(Stored records)
^^^^

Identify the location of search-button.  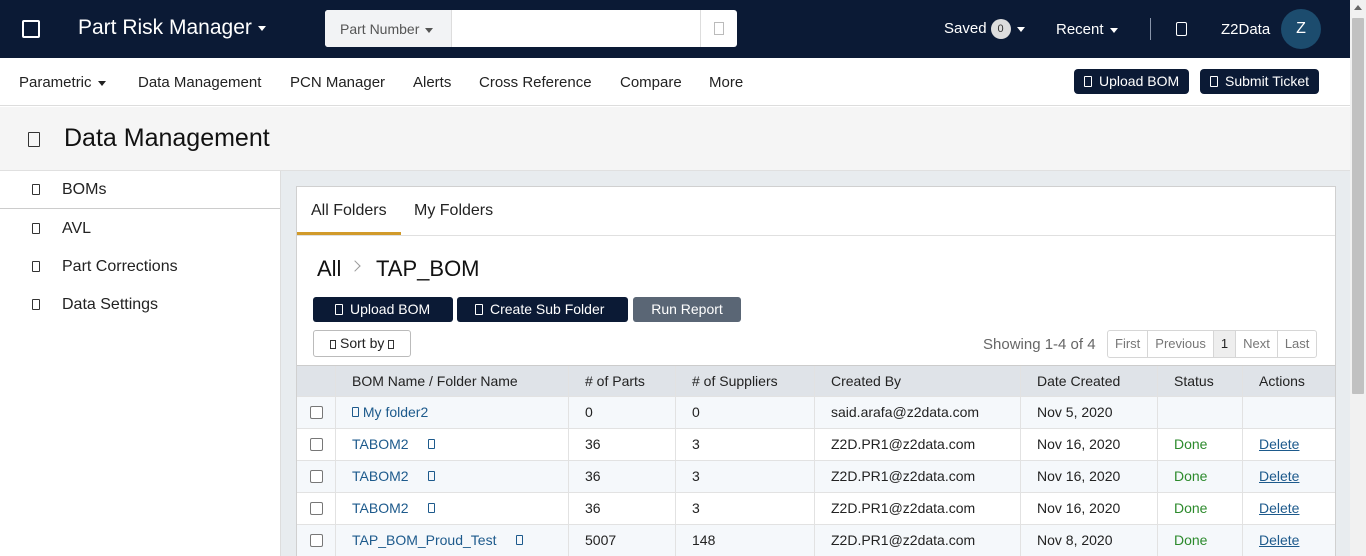
(718, 28).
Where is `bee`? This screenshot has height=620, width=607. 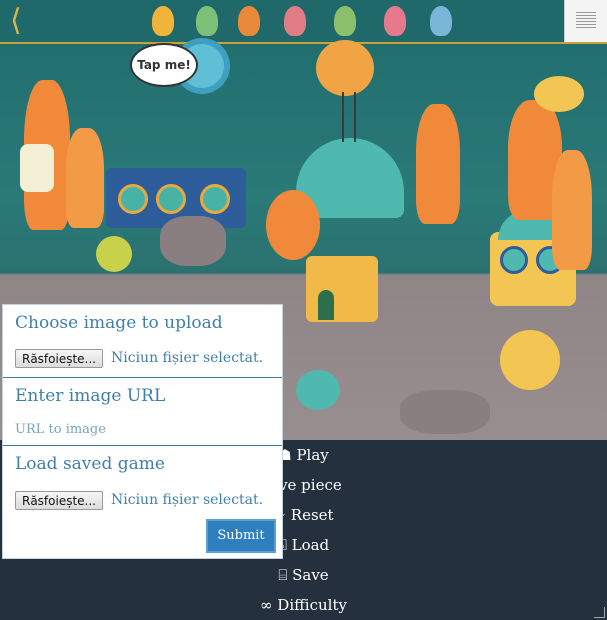
bee is located at coordinates (559, 94).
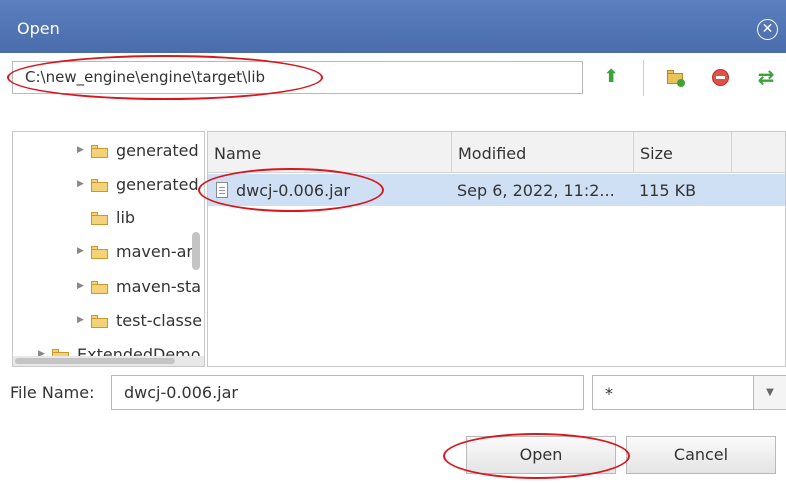 Image resolution: width=786 pixels, height=483 pixels. What do you see at coordinates (222, 190) in the screenshot?
I see `file-icon` at bounding box center [222, 190].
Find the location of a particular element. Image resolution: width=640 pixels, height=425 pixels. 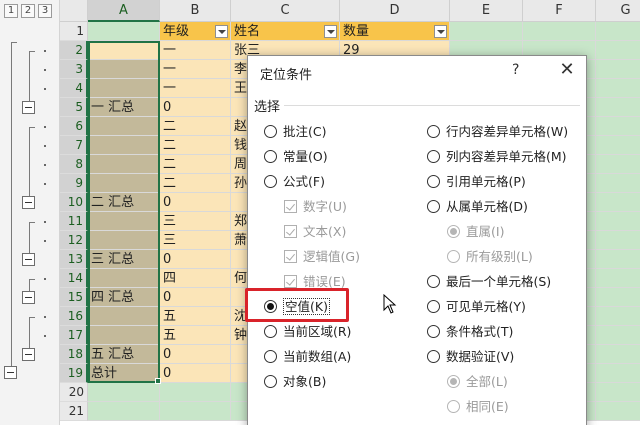

cell-g1 is located at coordinates (618, 32).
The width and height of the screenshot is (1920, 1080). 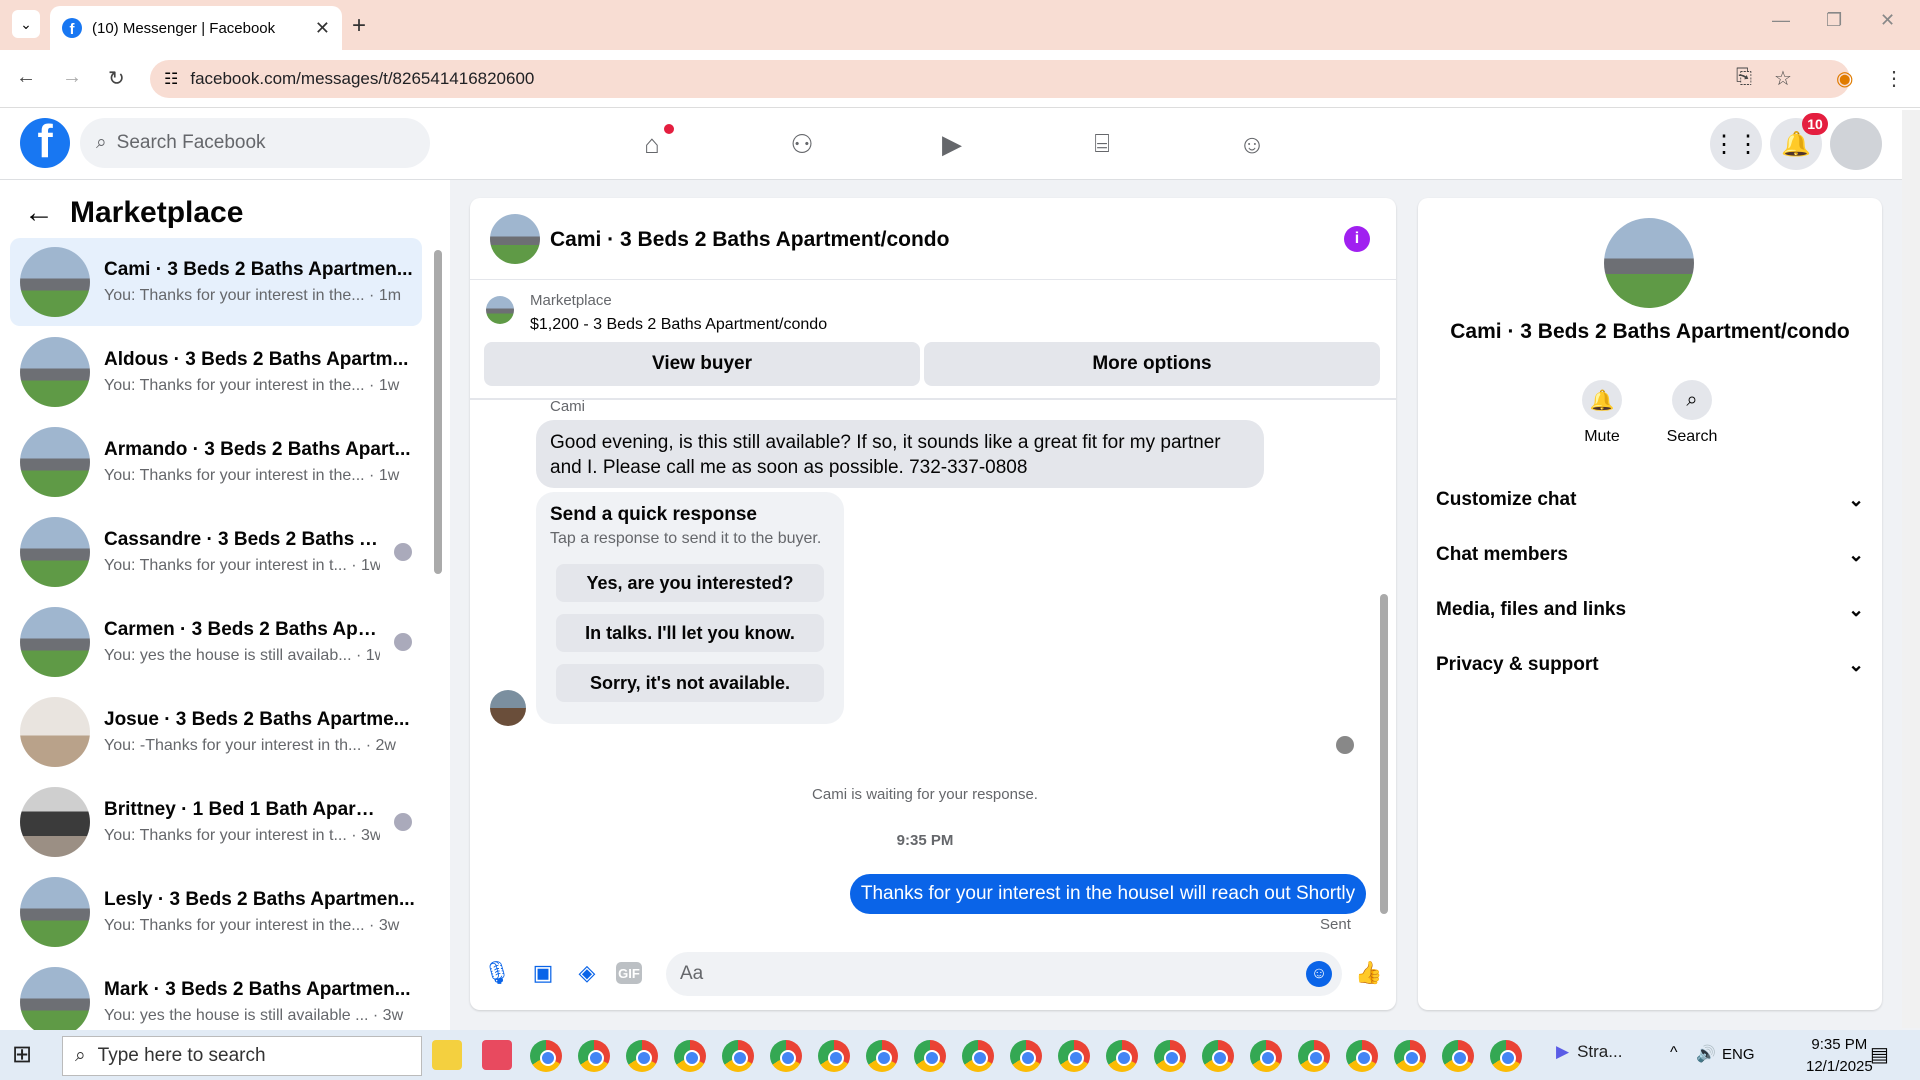 What do you see at coordinates (500, 310) in the screenshot?
I see `listing-thumbnail` at bounding box center [500, 310].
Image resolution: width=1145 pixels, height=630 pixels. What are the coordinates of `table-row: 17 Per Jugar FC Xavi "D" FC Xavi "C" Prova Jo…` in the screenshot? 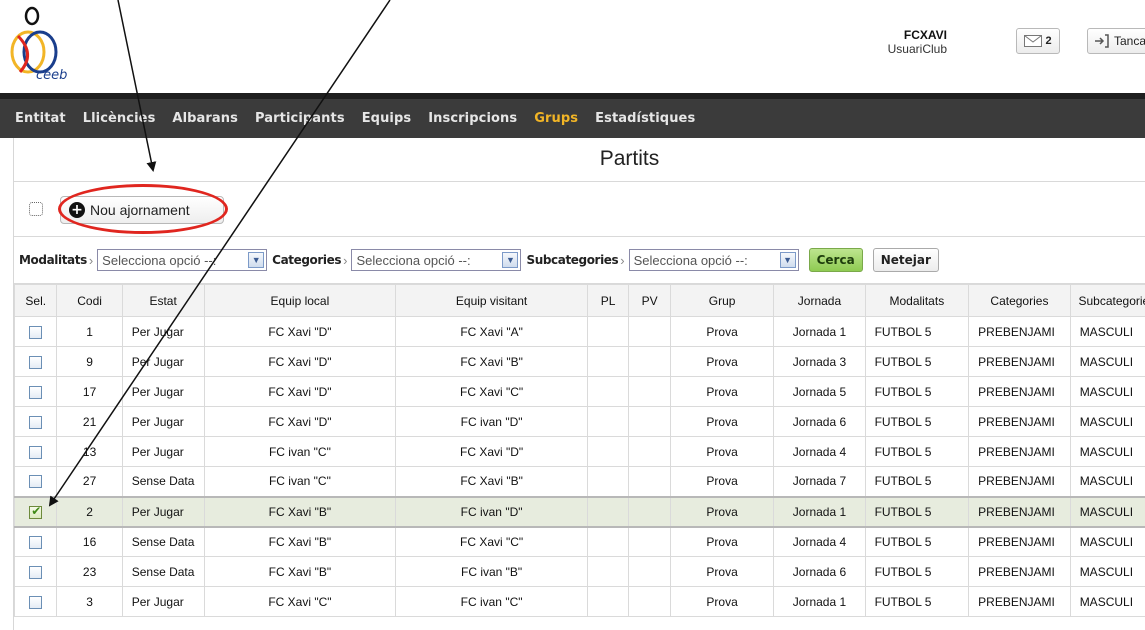 It's located at (579, 392).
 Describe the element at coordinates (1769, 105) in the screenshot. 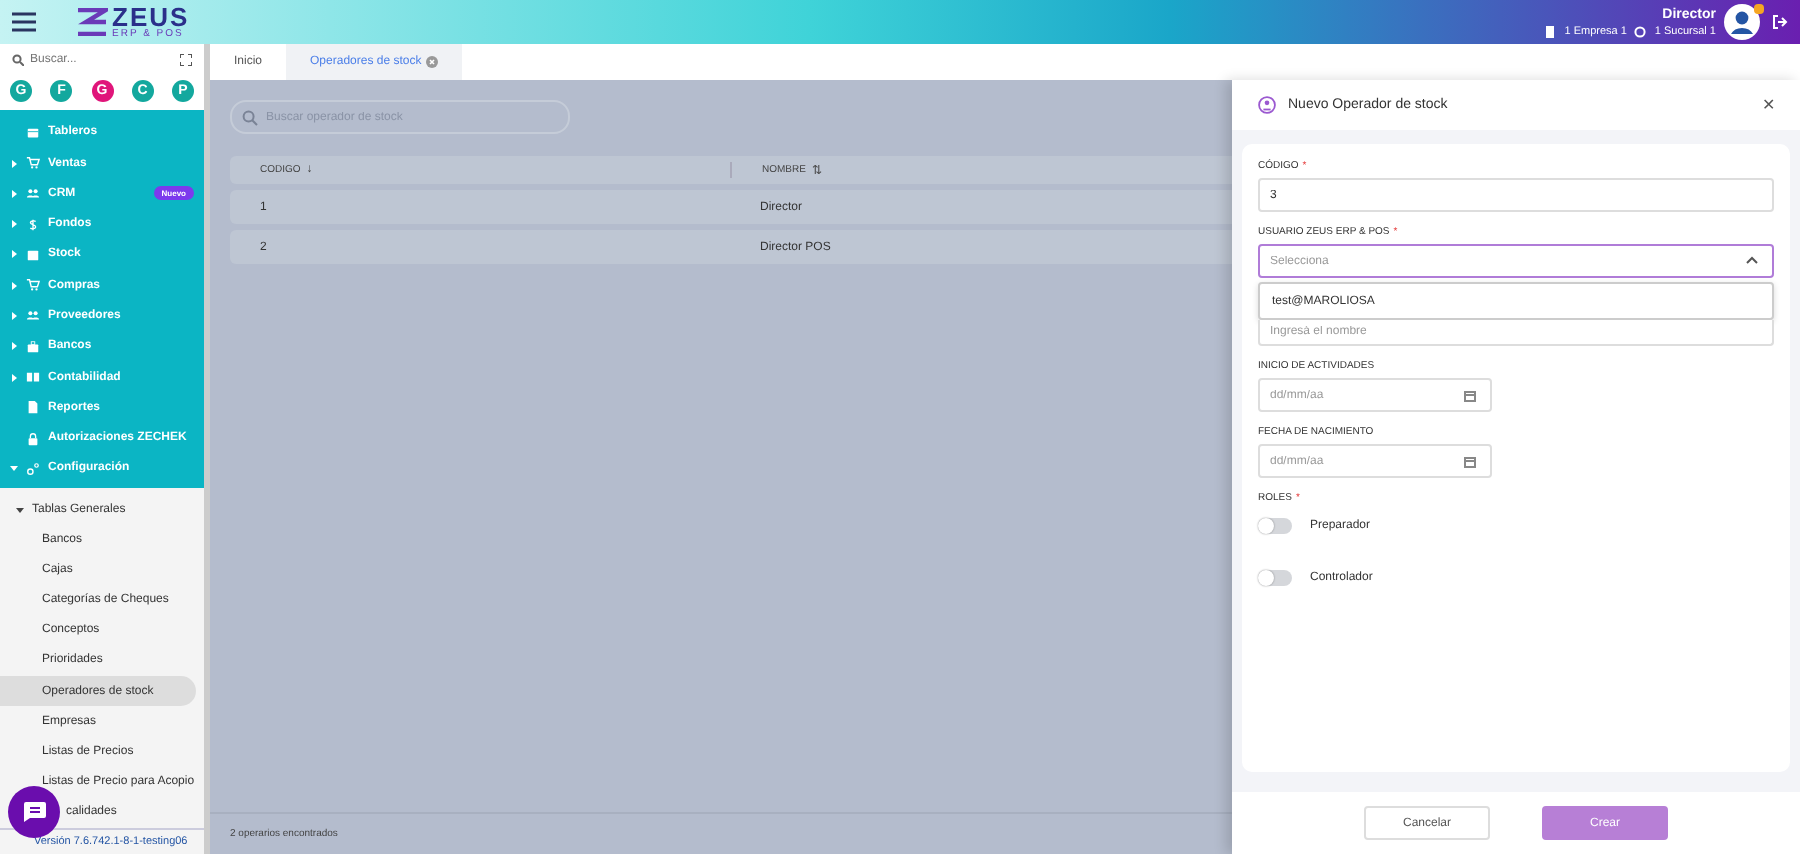

I see `close-button: ✕` at that location.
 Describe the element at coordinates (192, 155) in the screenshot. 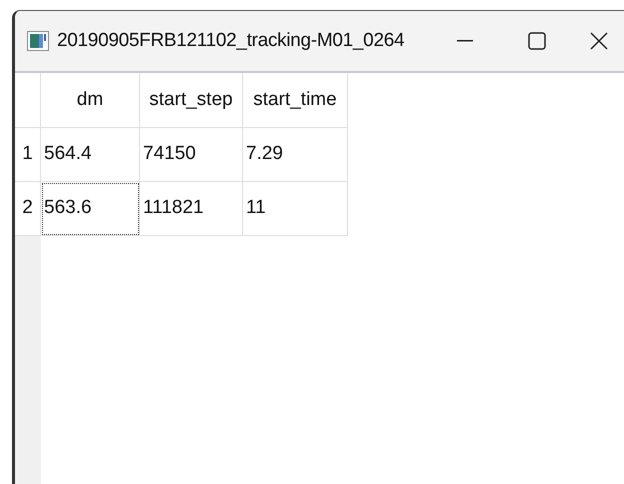

I see `table-cell: 74150` at that location.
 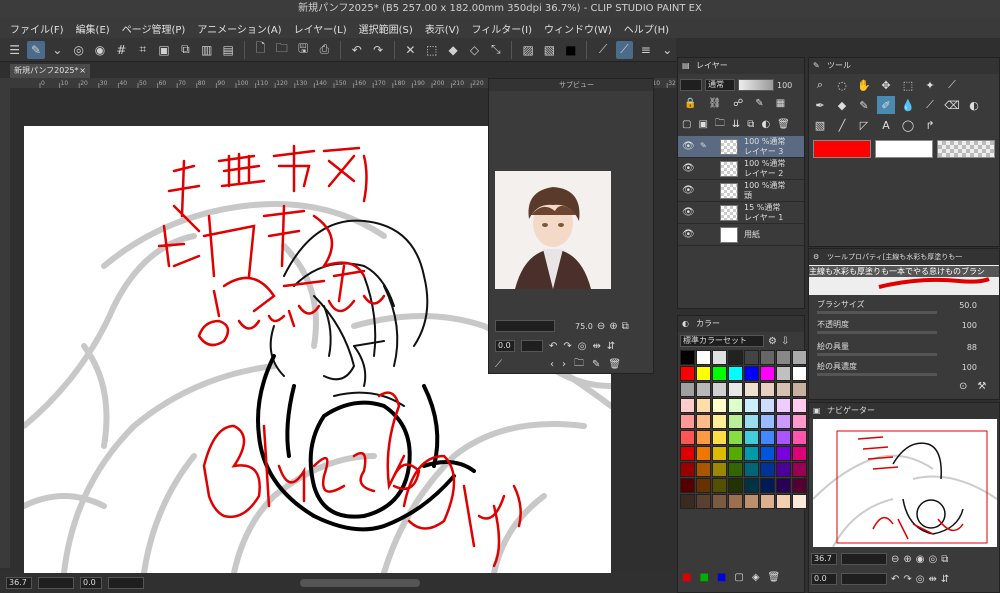 What do you see at coordinates (905, 369) in the screenshot?
I see `paint-density-row: 絵の具濃度 100` at bounding box center [905, 369].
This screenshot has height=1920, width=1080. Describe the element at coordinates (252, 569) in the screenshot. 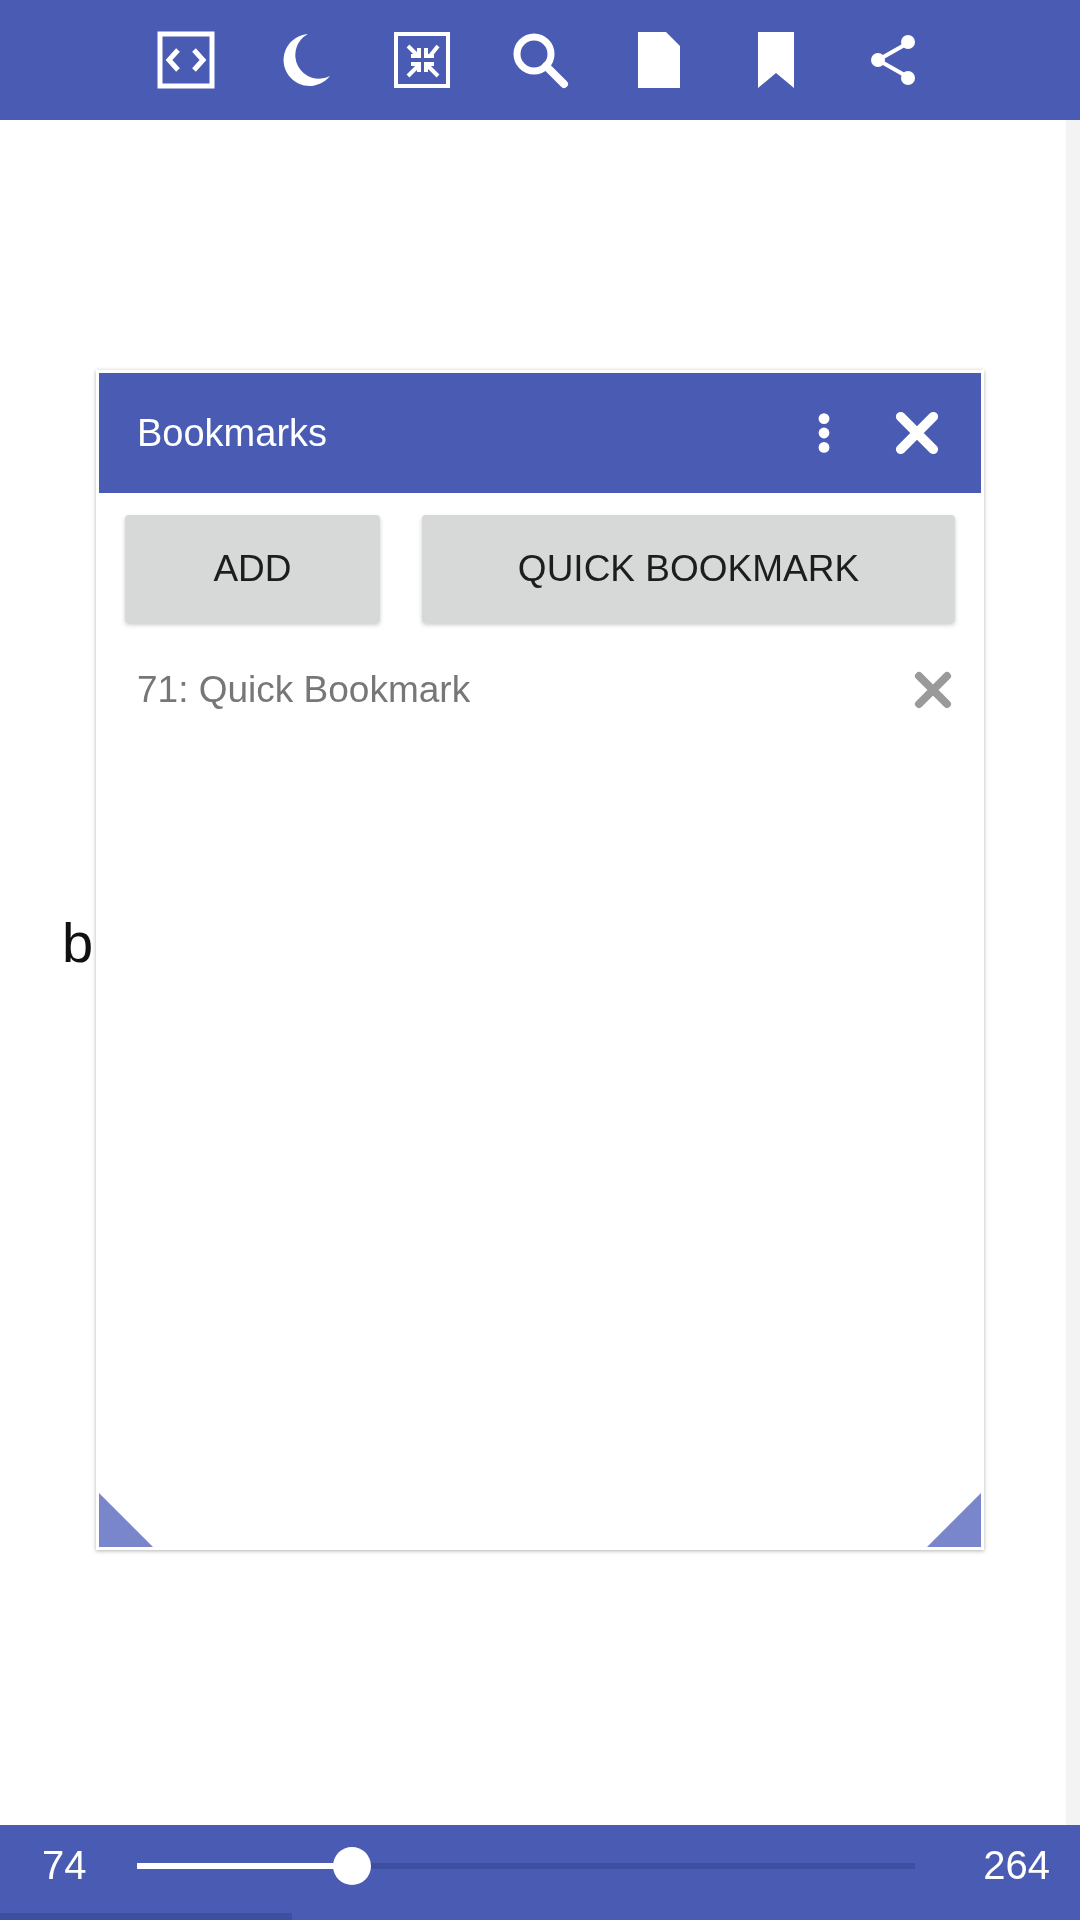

^^^^

- PROBLEM DETAILS
Copy the data from the line containing "has height=620, width=607." through the line containing "center [222, 190].", swapping "Where is" for "What is the position of" and keeping everything else the same. Leave out the pictures.

- EXERCISE SOLUTION
What is the position of `bee`? This screenshot has height=620, width=607. 
bee is located at coordinates (559, 94).
 Image resolution: width=786 pixels, height=483 pixels. What do you see at coordinates (222, 190) in the screenshot?
I see `file-icon` at bounding box center [222, 190].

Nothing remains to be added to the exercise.